[Given exercise] Lay out each line of all the records below as a Markdown table with two columns, No. for the row number and Line for the text, skipping blank lines. Omit the pictures from your table.

[Records on locating elements on screens]
** start **
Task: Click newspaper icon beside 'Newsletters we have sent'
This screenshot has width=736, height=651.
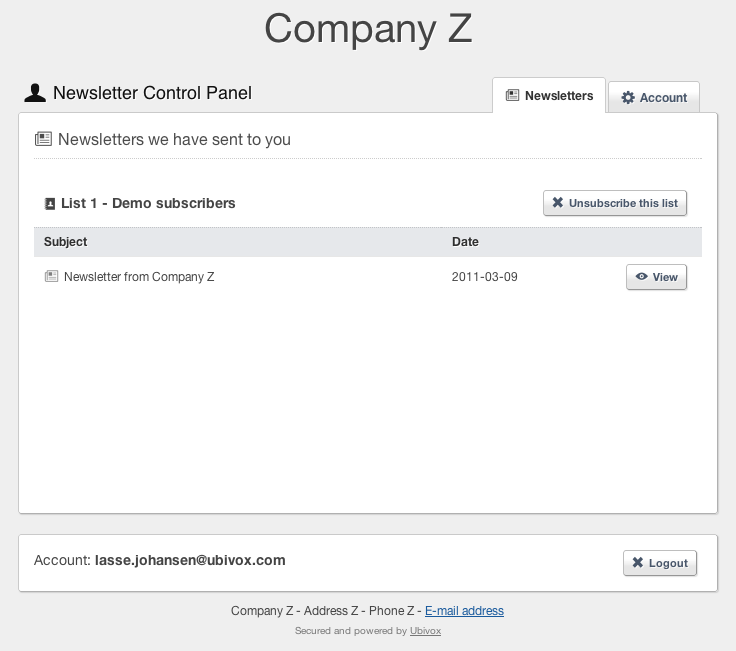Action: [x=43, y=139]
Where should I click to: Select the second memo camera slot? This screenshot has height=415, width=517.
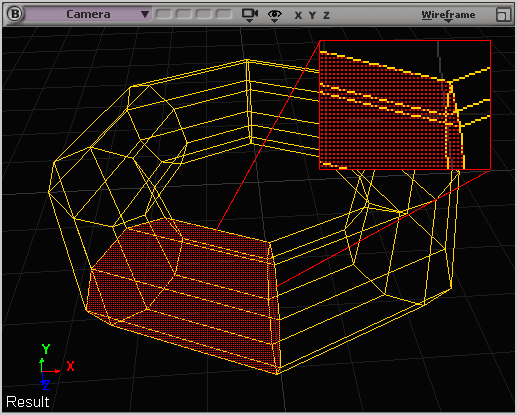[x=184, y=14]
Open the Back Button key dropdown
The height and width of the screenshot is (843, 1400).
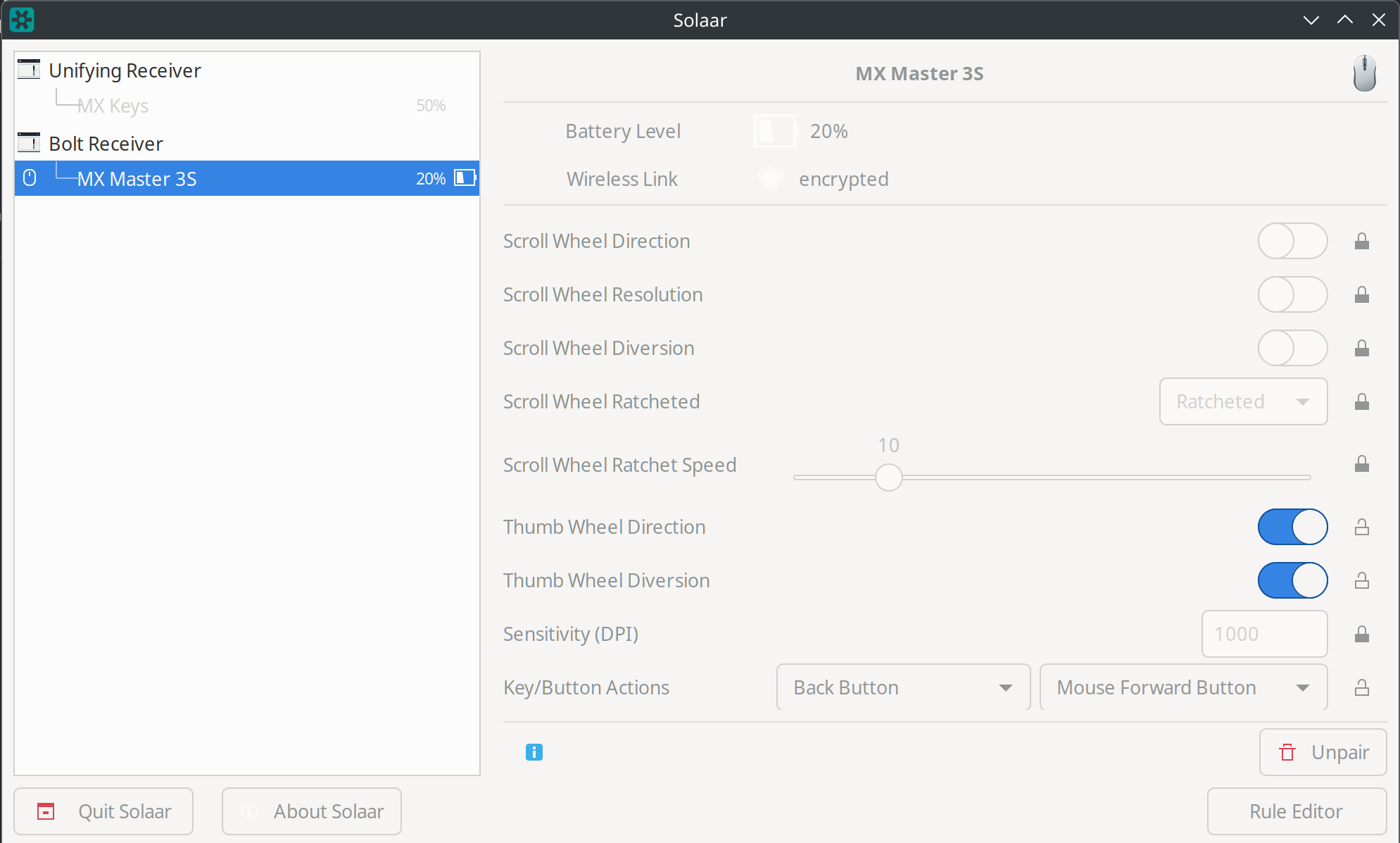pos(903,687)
** end **
[Complete response]
| No. | Line |
|---|---|
| 1 | Task: Click newspaper icon beside 'Newsletters we have sent' |
| 2 | This screenshot has width=736, height=651. |
| 3 | Action: [x=43, y=139] |
| 4 | Where should I click to: Select the second memo camera slot? This screenshot has height=415, width=517. |
| 5 | [x=184, y=14] |
| 6 | Open the Back Button key dropdown |
| 7 | The height and width of the screenshot is (843, 1400). |
| 8 | pos(903,687) |